[Stored items]

================

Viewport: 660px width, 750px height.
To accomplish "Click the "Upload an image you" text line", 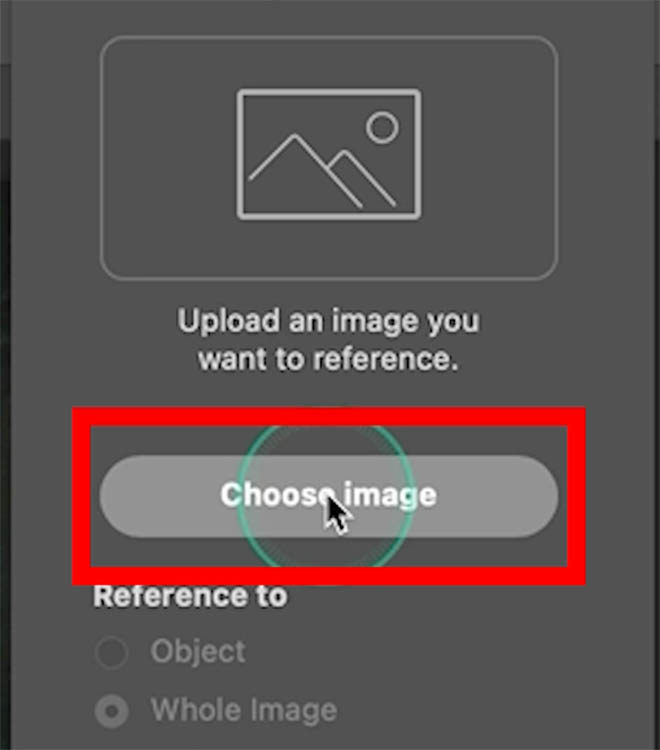I will [x=328, y=322].
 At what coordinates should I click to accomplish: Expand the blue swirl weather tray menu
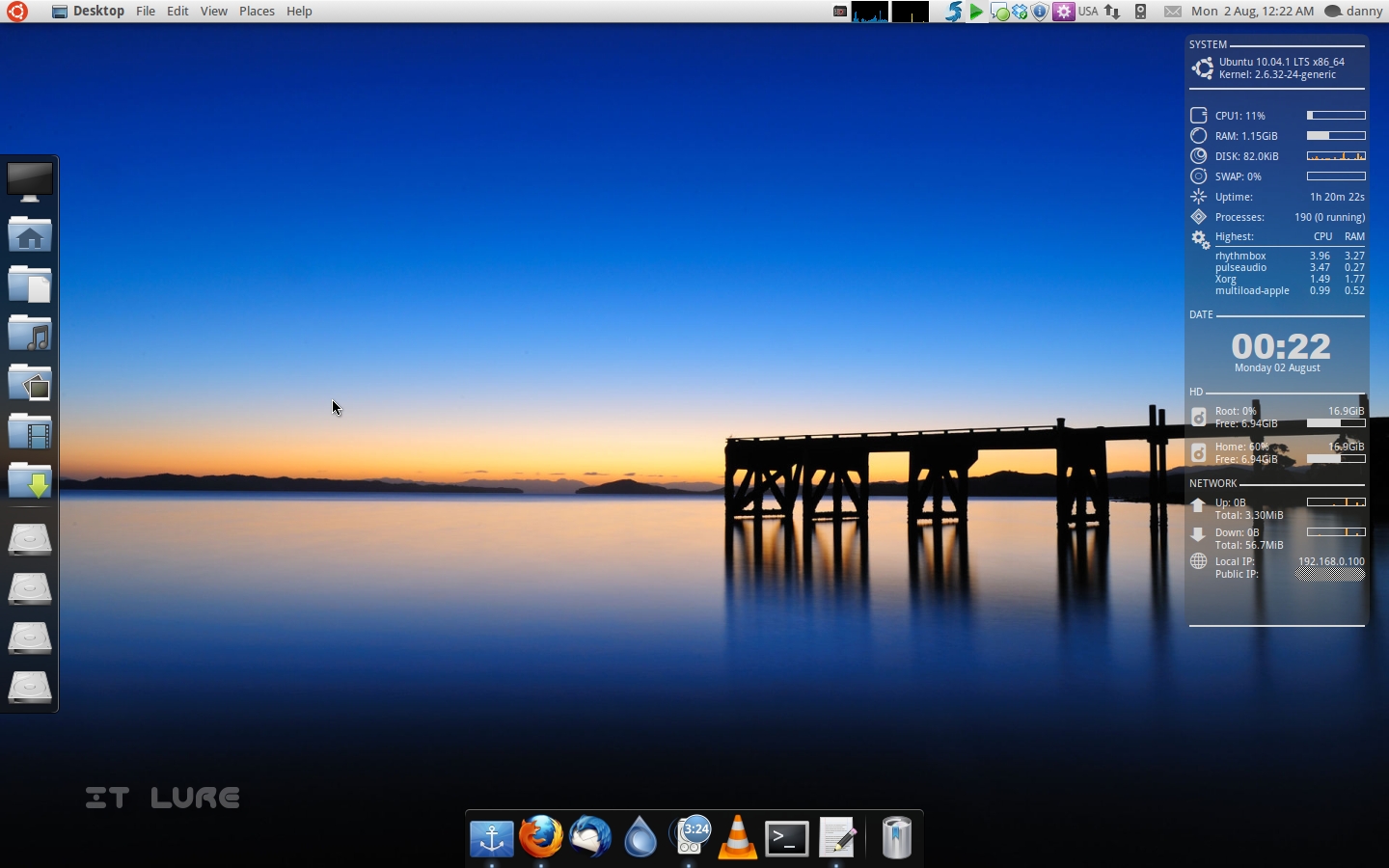pos(952,12)
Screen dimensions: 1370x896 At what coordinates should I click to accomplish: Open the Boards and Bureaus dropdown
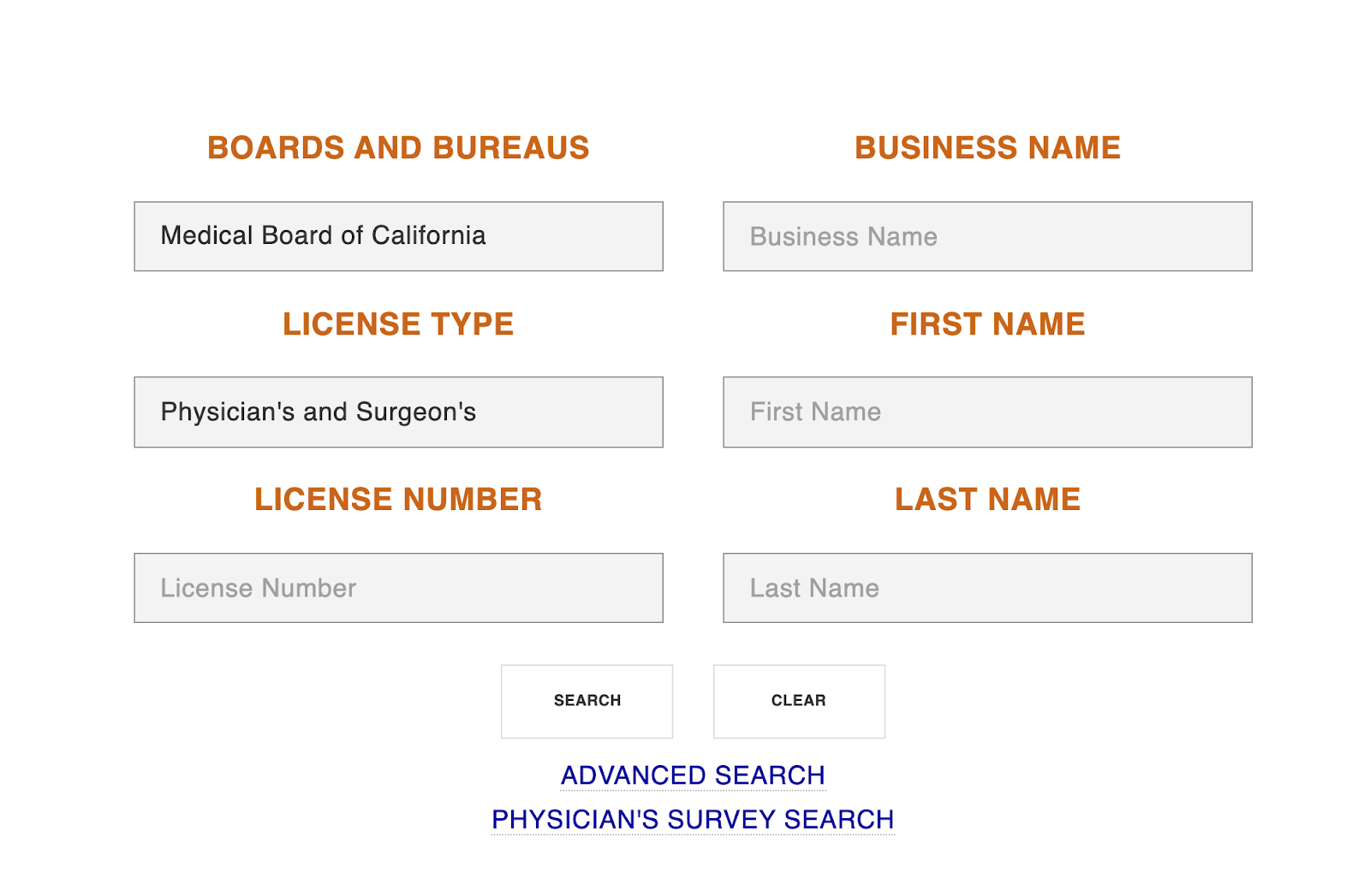[398, 236]
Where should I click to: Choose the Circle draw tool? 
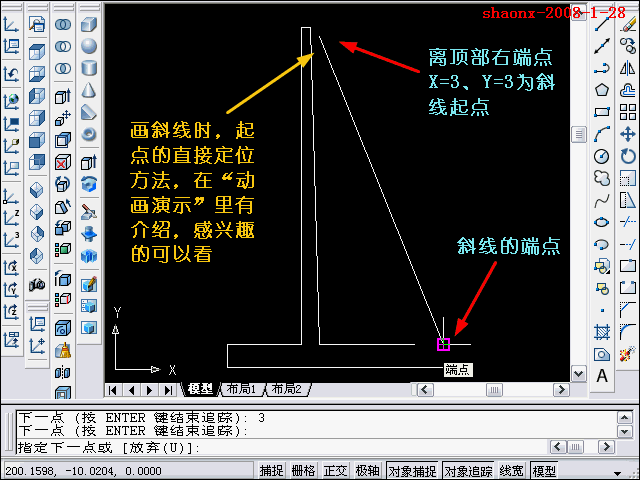(602, 156)
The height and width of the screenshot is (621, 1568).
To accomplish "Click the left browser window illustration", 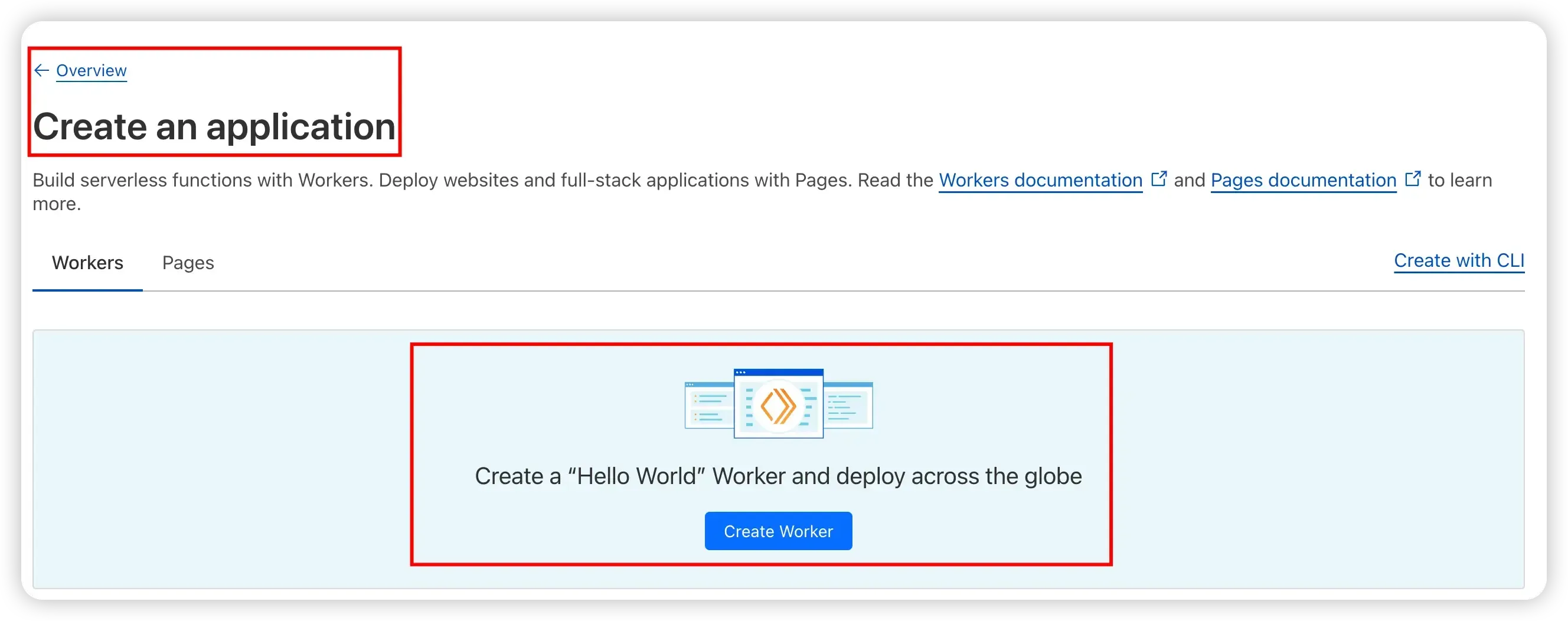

================

Both ends included, copy the lines from the one holding "Where should I" to the last line of the entries exactly, with all pictures left out.

*YOUR SOLUTION*:
Where should I click to: Choose the Circle draw tool? 
(602, 156)
The height and width of the screenshot is (621, 1568).
To accomplish "Click the left browser window illustration", 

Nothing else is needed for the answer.